4 de dezembro de 2016

Um avanço essencial no debate sobre o aborto





Ao decidir que a prática até o terceiro mês de gestação não é crime, o Supremo Tribunal Federal valoriza a autonomia das mulheres

/O ministro Luís roberto Barroso no STF (Foto: Agência Senado)




Na semana em que vários congressistas legislaram em causa própria contra o combate à corrupção, veio do Poder Judiciário um dos raros sinais de avanço civilizatório registrados na capital federal em tempos recentes. Ao decidir que o aborto até o terceiro mês de gestação não é crime, o Supremo Tribunal Federal (STF) emitiu uma importante mensagem de valorização da autonomia das mulheres e da igualdade de gênero. Memorável o voto do ministro Luís Roberto Barroso: “Na medida em que é a mulher que suporta o ônus integral da gravidez, e que o homem não engravida, somente haverá igualdade plena se a ela for reconhecido o direito de decidir acerca da sua manutenção ou não”. O entendimento firmado pela maioria da primeira turma do STF não significa que o aborto tenha sido descriminalizado no país. Os ministros decidiram sobre um caso específico: um habeas corpus que revogou a prisão preventiva de cinco pessoas que trabalhavam numa clínica clandestina de aborto na cidade fluminense de Duque de Caxias. O mérito desse caso continuará a ser julgado na Justiça do Rio de Janeiro. A decisão do STF não precisa ser seguida por outros magistrados, mas poderá ser usada como argumento por juízes em situações que envolvam aborto até o terceiro mês de gestação.
Barroso acertou ao ressaltar que os artigos do Código Penal que criminalizam o aborto violam direitos fundamentais da mulher, como o direito à autonomia, à integridade física e psíquica, os direitos sexuais e reprodutivos e o direito à igualdade de gênero. A reação da Câmara dos Deputados foi imeadiata. O presidente Rodrigo Maia (DEM-RJ) anunciou a criação de uma comissão para discutir a inclusão de uma regra clara sobre aborto na Constituição. Se os deputados pretendem evitar abortos, deveriam examinar a questão à luz da saúde pública. Países desenvolvidos não criminalizam o aborto no início da gestação. A crença de que leis mais restritivas reduzem o número de abortos não tem amparo nas evidências científicas. A legalização levou à redução dos índices de aborto na França, na Itália, em Portugal e em outras nações europeias, asiáticas e africanas. O mesmo fenômeno já é observado no Uruguai, onde o aborto foi legalizado há três anos. Quando a prática é legalizada, a facilidade de acesso a serviços de saúde permite que as pacientes sejam educadas corretamente sobre os métodos contraceptivos e recebam esses recursos gratuitamente. Em metade dos casos clandestinos, não é a primeira vez que a mulher aborta. Quando a experiência se torna legal, o trabalho dos profissionais de saúde reduz esses abortos de repetição. A ilegalidade apenas alimenta o mercado de soluções abortivas que provocam a morte de uma brasileira a cada dois dias.

- _Perguntas_
A) Diga, por favor, se cada afirmação abaixo está de acordo com o texto sobre o aborto, respondendo sim ou não e citando as palavras do texto que decidem: (i) a decisão do STF descriminalizou o aborto no país; (ii) no Uruguai, o aborto foi legalizado há três anos; (iii) o habeas corpus revogou a prisão preventiva de cinco pessoas.
B) Reescreva o trecho do texto sobre o aborto de "Um avanço essencial" a "(Foto: Agência Senado)", trocando "terceiro mês" por "segundo mês".

- _Dados registrados_
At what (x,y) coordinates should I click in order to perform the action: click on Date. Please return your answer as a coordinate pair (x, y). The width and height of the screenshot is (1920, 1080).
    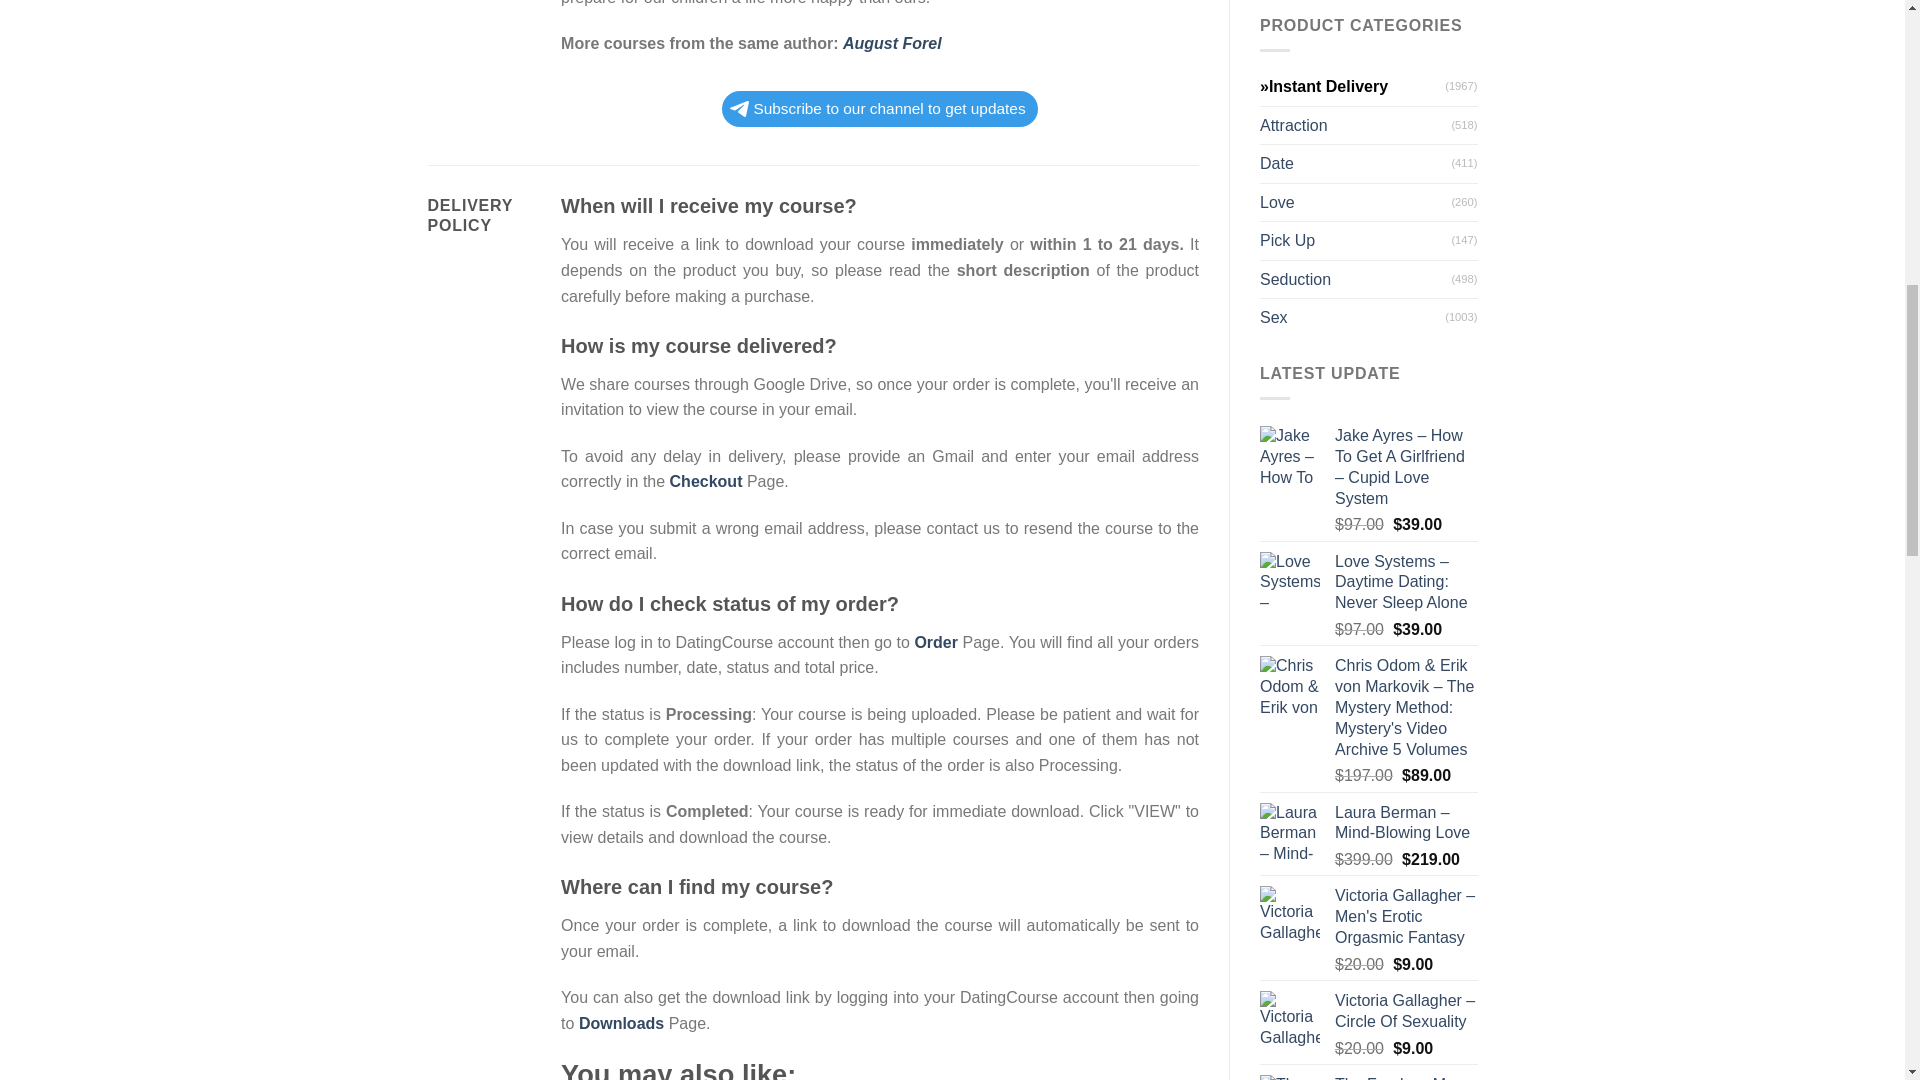
    Looking at the image, I should click on (1355, 163).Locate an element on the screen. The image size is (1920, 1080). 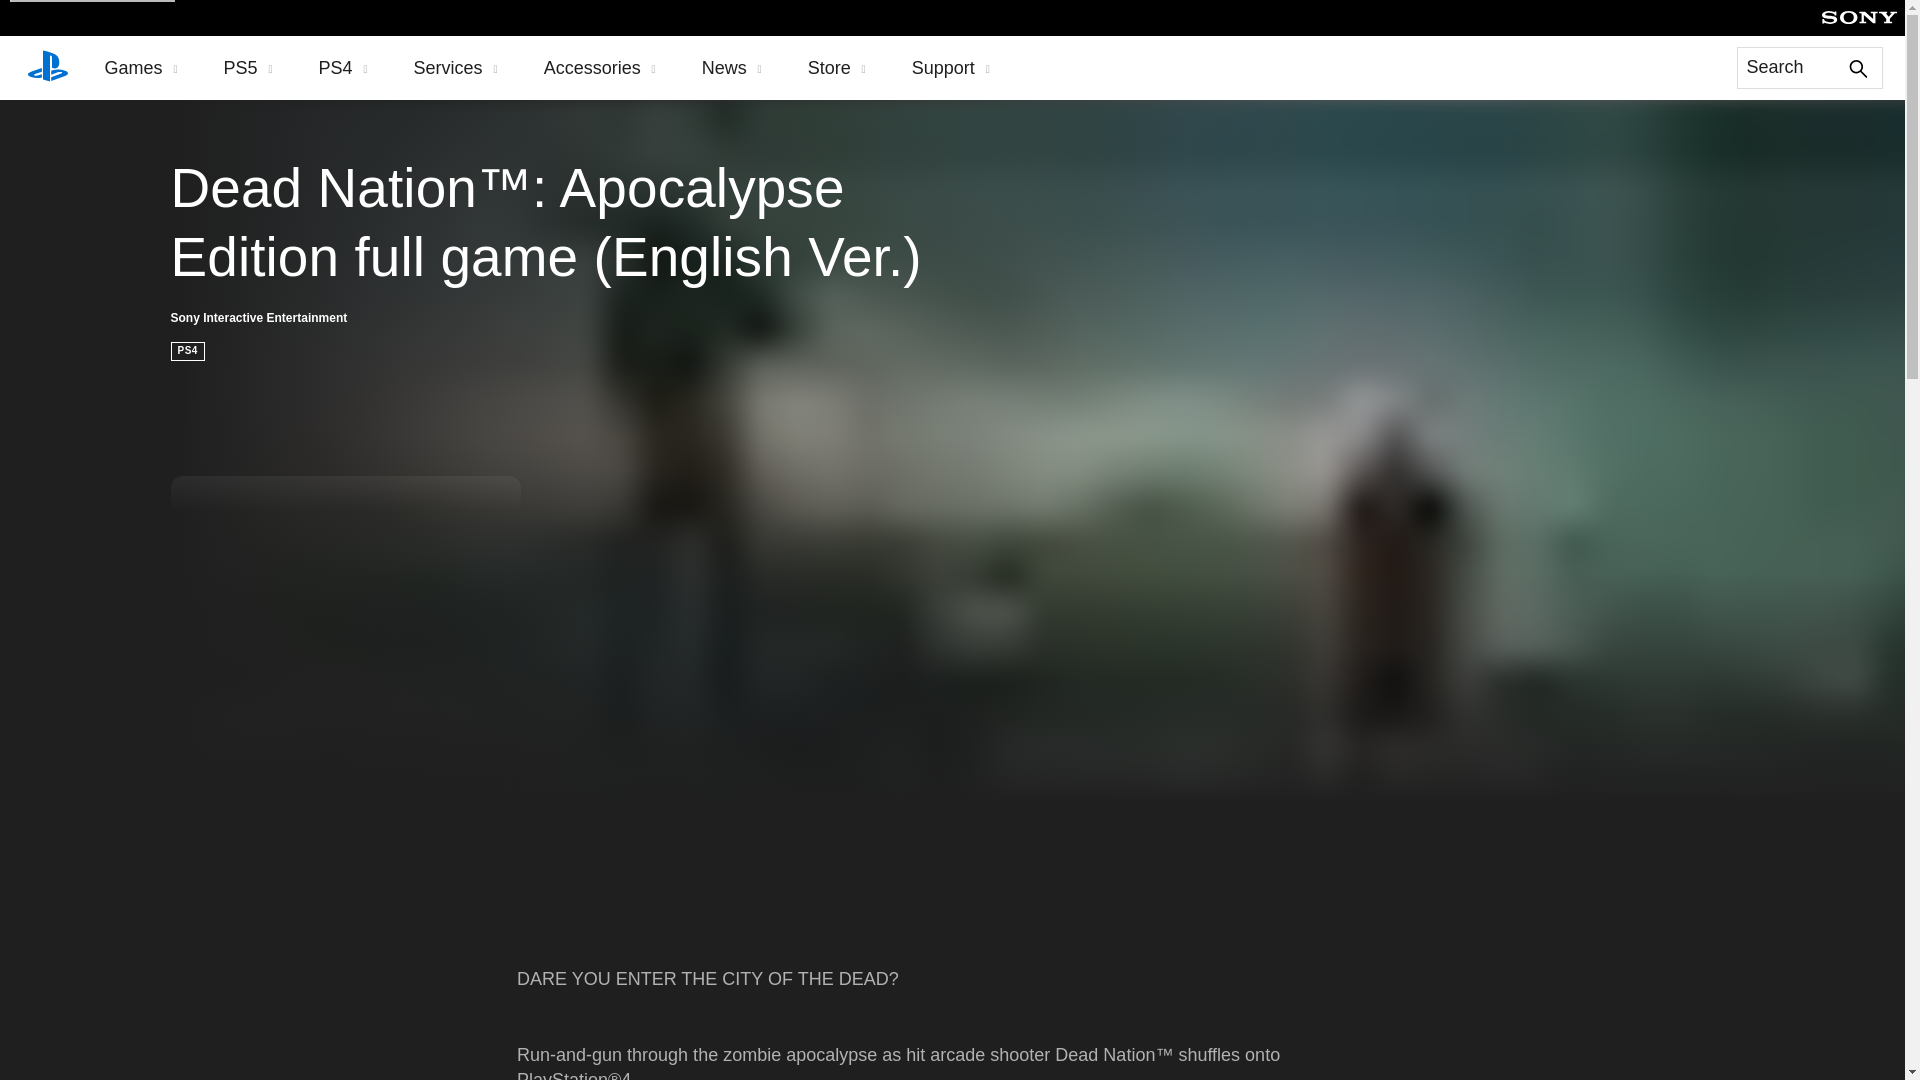
PS4 is located at coordinates (343, 68).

- _Respostas abaixo_
A)
(i) Não: “O entendimento firmado pela maioria da primeira turma do STF não significa que o aborto tenha sido descriminalizado no país.”
(ii) Sim: “O mesmo fenômeno já é observado no Uruguai, onde o aborto foi legalizado há três anos.”
(iii) Sim: “um habeas corpus que revogou a prisão preventiva de cinco pessoas que trabalhavam numa clínica clandestina de aborto na cidade fluminense de Duque de Caxias”

B)
Um avanço essencial no debate sobre o aborto





Ao decidir que a prática até o segundo mês de gestação não é crime, o Supremo Tribunal Federal valoriza a autonomia das mulheres

/O ministro Luís roberto Barroso no STF (Foto: Agência Senado)